## Brief:
Starting at the line that contains "Click the Unders by Proof product title", transcribe each line exactly through the end of the data below, and skip any pictures.

## Available records:
--*--
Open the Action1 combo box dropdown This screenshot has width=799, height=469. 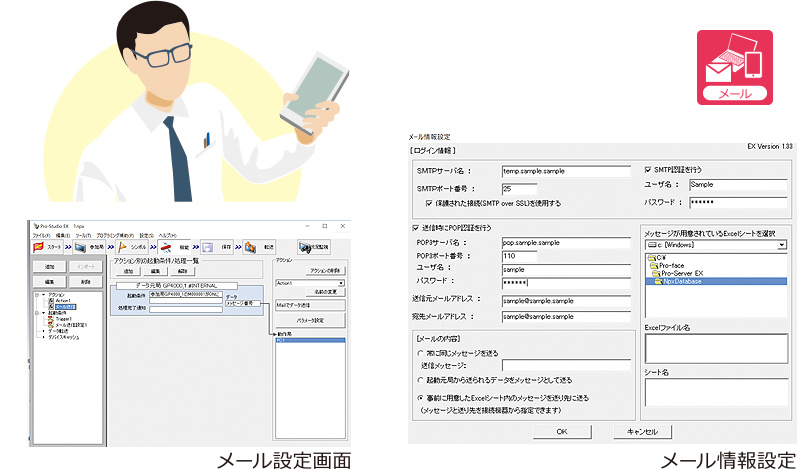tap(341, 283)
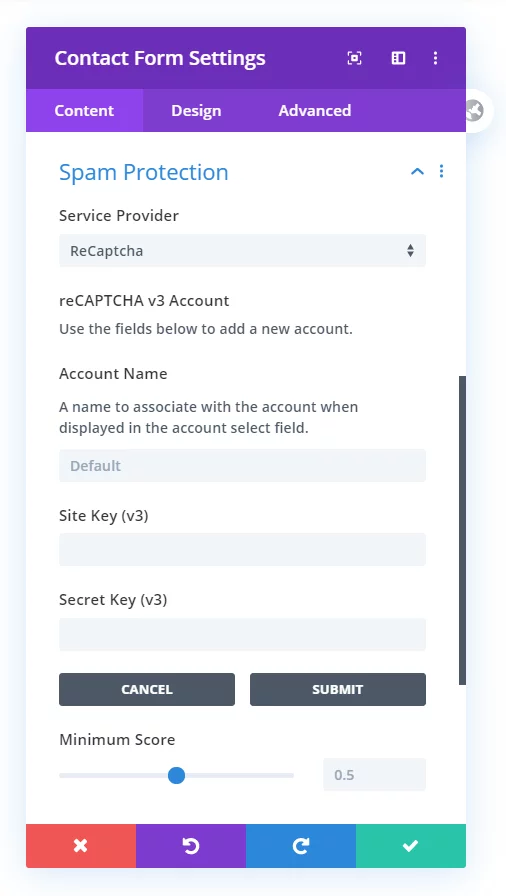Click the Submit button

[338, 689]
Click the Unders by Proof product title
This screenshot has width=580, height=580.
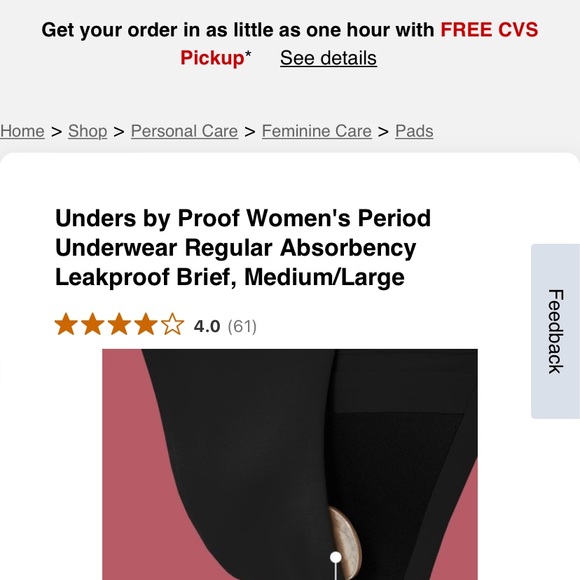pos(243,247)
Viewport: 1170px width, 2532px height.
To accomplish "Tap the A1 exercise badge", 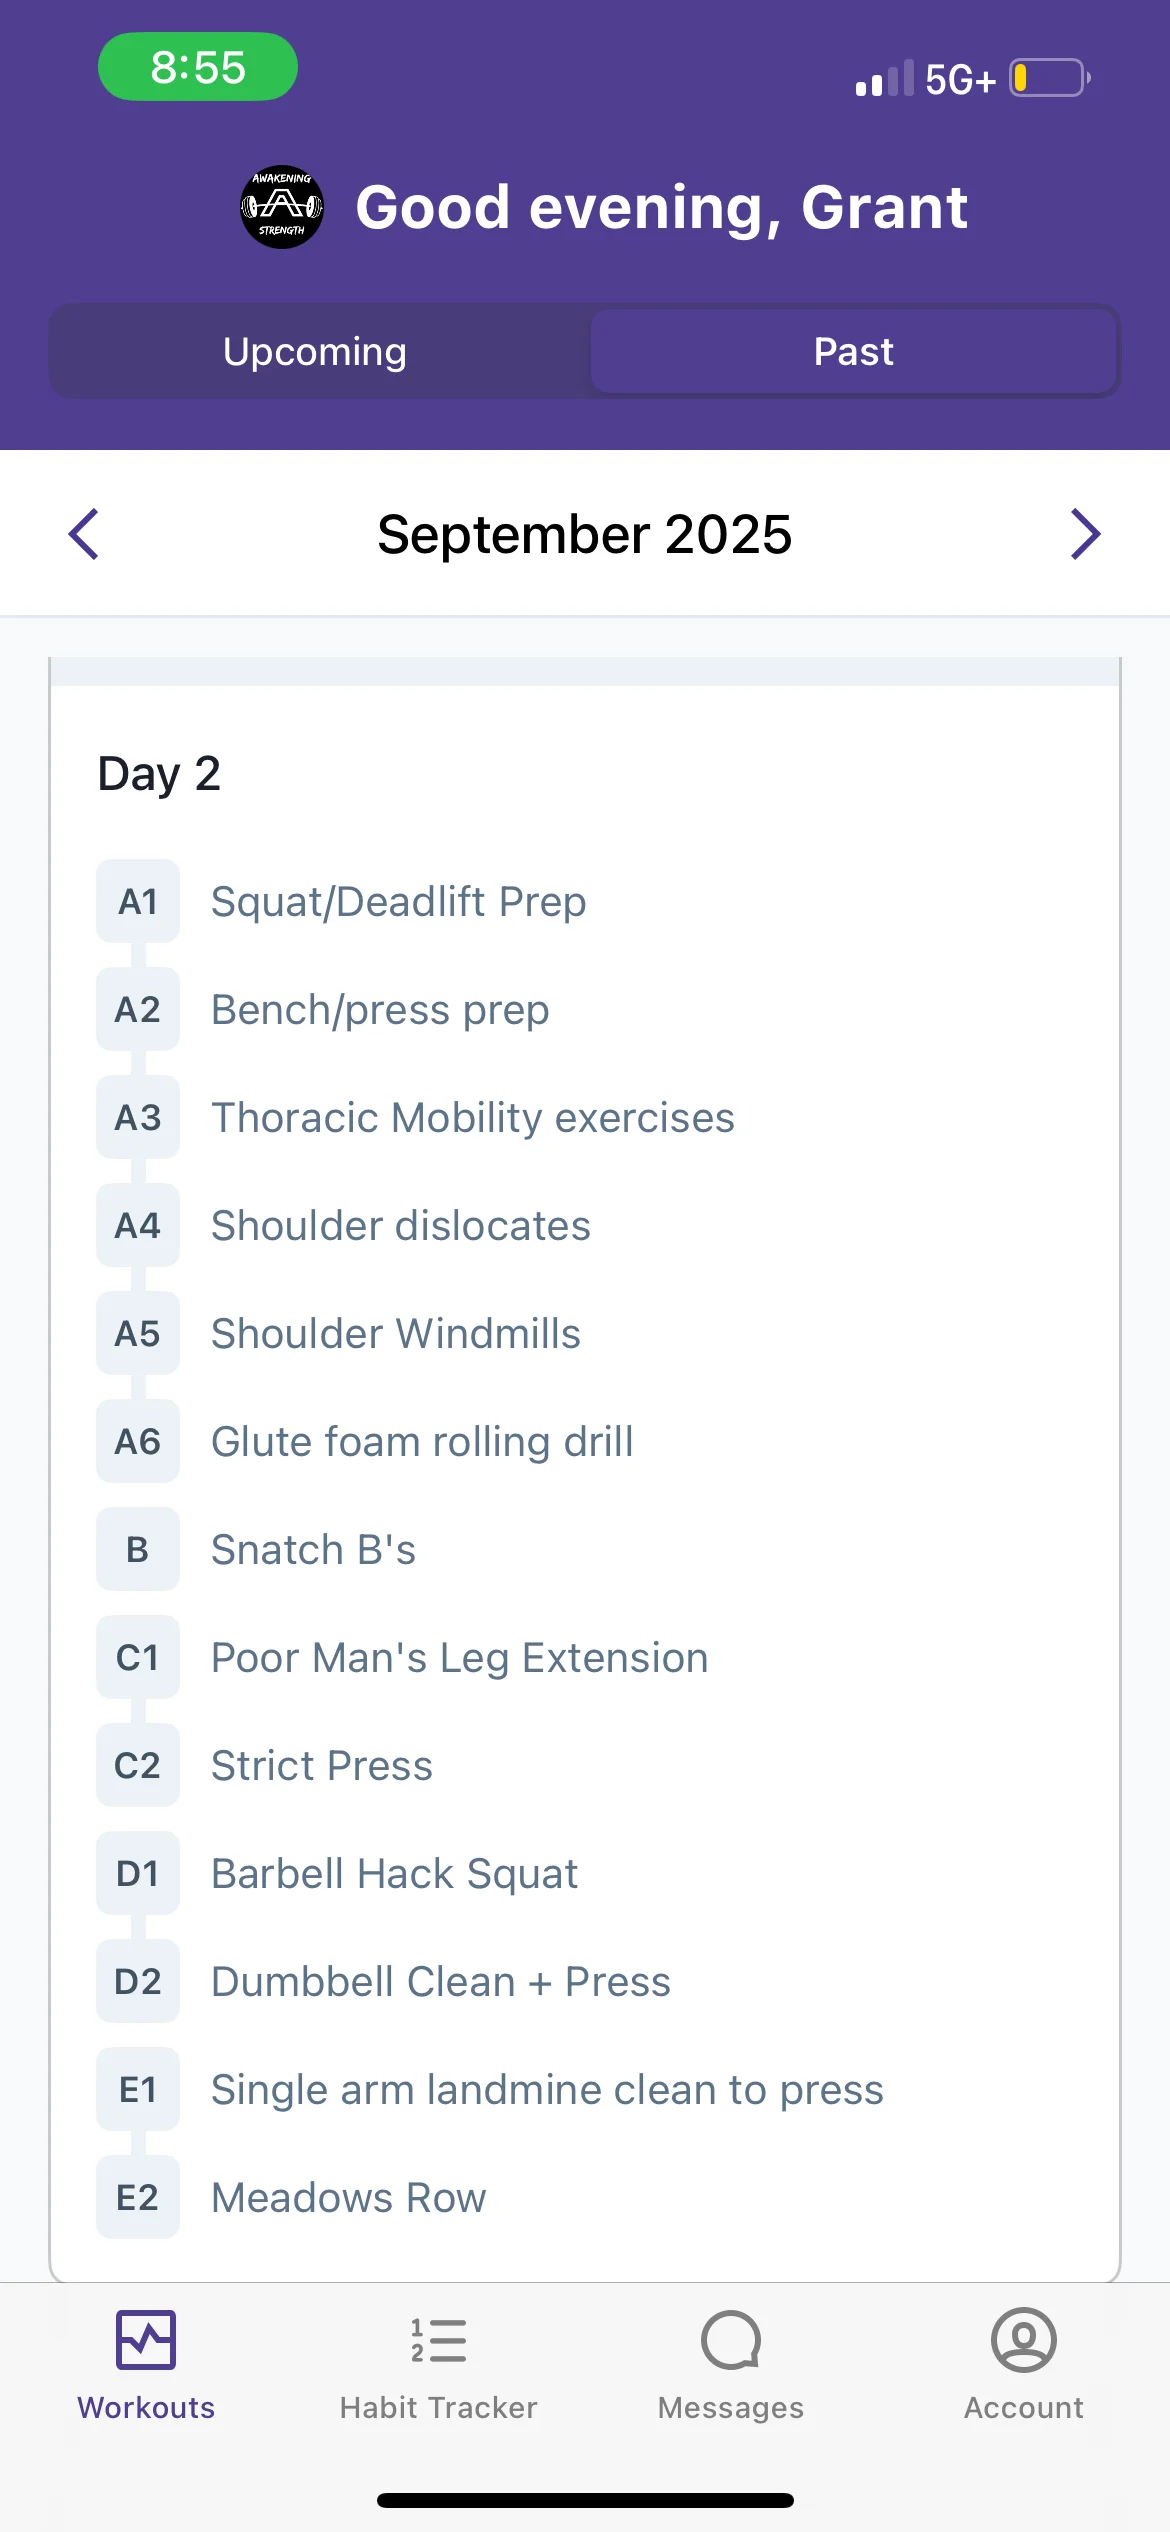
--*--
## Your response:
Click the Unders by Proof product title
This screenshot has width=580, height=580.
pos(243,247)
Viewport: 1170px width, 2532px height.
To accomplish "Tap the A1 exercise badge", 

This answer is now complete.